|
С нечетких черно-белых фотографий в разных ракурсах — женские тела, некрасивые, чем-то напоминающие черепах, беспомощно распятых на песке, — с тревожными напряженными лицами, с раздвинутыми ногами. Ерзая под столом коленками, я хихикаю — какие у них толстые ноги, и животы, и там, внизу, как-то безрадостно-некрасиво, просто ужас.
Чего смеешься! — и ты такая будешь, — Гриша злорадно, как мне кажется, смотрит на меня, — я? такая? — прикладываю руки к груди и вздыхаю — нет, быть этого не может, — никогда, я не хочу, не хочу превратиться в чудовище, я не хочу дорасти до такого вот позора.
Будешь, будешь, — Гриша косит блестящим глазом и крепко держит мою руку, — вся будешь в волосах, толстая, и здесь — будет вот так, — где-то на уровне груди Гриша делает волнообразное движение ладонью, — нет, никогда, — онемевшими губами шепчу я, — мне хочется бежать куда-нибудь подальше от этих несчастных голых теток, — я захлопываю проклятую книжку и пытаюсь высвободить застрявшие между перекладинами стола ноги.
Будешь… будешь… — ближе к вечеру Гришин шепот становится настойчивей и жарче, — я с тревогой ощупываю себя и почти безнадежно вздыхаю — ох, и угораздило же родиться девочкой, — ну что стоило маме родить вместо меня мальчишку, и тогда бы никто не посмел.
На следующий день я показываю Грише язык и скучно слоняюсь по коридору. На улице дождь, а пан Мечислав ушел куда-то с подозрительно сияющим лицом, в отутюженном костюме и такой смешной шляпе, канотье. За поворотом скрылась его подпрыгивающая фигурка, а еще через минут пять под дождь выбежала разодетая в пух и прах Бронислава.
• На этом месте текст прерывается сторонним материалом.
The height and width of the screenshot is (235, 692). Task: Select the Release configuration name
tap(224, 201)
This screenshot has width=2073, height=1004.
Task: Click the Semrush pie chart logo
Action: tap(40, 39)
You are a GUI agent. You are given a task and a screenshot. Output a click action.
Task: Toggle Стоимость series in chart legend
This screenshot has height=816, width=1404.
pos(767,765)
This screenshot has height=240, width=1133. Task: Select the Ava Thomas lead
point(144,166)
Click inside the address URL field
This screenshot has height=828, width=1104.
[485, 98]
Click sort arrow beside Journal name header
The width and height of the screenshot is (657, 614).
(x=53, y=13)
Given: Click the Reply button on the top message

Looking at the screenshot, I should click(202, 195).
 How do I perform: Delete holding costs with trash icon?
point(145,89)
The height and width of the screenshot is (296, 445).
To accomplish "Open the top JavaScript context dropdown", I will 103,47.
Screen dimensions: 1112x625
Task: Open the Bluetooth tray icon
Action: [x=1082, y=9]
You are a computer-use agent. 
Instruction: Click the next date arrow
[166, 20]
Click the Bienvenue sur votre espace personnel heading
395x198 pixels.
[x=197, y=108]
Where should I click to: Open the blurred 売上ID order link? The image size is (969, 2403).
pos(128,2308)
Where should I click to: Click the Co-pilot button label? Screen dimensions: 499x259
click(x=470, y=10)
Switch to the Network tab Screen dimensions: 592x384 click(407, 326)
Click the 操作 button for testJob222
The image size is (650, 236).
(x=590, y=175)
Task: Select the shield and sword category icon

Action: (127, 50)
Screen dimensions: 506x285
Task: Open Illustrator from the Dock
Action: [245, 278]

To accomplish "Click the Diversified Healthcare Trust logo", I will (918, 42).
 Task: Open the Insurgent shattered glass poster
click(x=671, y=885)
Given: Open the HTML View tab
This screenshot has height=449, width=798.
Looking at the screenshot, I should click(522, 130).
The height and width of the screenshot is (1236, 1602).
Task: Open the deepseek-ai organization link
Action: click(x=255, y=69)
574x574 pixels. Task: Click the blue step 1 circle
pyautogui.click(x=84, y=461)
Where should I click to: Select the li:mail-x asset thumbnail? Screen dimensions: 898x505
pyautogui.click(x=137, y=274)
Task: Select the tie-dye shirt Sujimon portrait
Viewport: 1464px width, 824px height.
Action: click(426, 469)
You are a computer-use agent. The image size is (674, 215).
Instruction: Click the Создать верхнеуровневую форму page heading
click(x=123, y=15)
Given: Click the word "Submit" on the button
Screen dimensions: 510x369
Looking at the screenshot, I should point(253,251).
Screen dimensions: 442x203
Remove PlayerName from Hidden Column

Осторожно переступая через лужи, по-гусиному вытягивая худую шею и подслеповато помигивая, обеими руками она крепко держит ручку распахнутого черного зонта, кажется, — еще немного, и она взлетит.
На кухне пекутся оладьи, — пахнет фаршированной куриной шейкой и вареной лапшой. Гришина бабушка, круглолицая, с шумовкой в руке, сует в мою руку истекающий жиром кружок. Она что-то бормочет, как всегда, под нос, — старый болван, совсем спятил, — кто? — интересуюсь я скорее из вежливости, чем из любопытства. Всем известно, что Гришин дедушка, Израиль Самуилович, давно сошел с ума, — на улицу он не выходит, только иногда во двор, — растерянно помаргивая крошечными глазками, долго смотрит в небо, а потом подзывает кого-нибудь из детворы, и, порывшись в карманах широченных порыжелых штанин, достает слипшийся гостинец, тянучку или леденец. В остальное время Гришин дедушка сидит в комнате, и оттуда доносится монотонное бормотание на непонятном языке. Гришин дедушка всегда читает одну и ту же книгу, тяжелый пыльный том с золотым тиснением на корешке, вот и сейчас — дверь тихонько приоткрылась и в полоске света показалась его всклокоченная борода.
Садись, мейделе, — строго блеснул он мутными стеклами очков и, неожиданно улыбнувшись, больно ущипнул мою щеку, — ай, — вскрикнула я, — садись, — глаза его внимательно смотрели на меня, — никакой он не сумасшедший, — подумала я, и следующие часа два уже сидела не двигаясь, потому что таких сказок я не слышала ни от кого и никогда.
Иосиф и его братья, семь сытых лет и семь голодных, семь тучных коров и семь тощих, — время летело быстро, но я сидела, — тихий голос Гришиного дедушки журчал и вливался в мои уши, — говорил он по-русски с ошибками, коверкая слова, но я не замечала этого.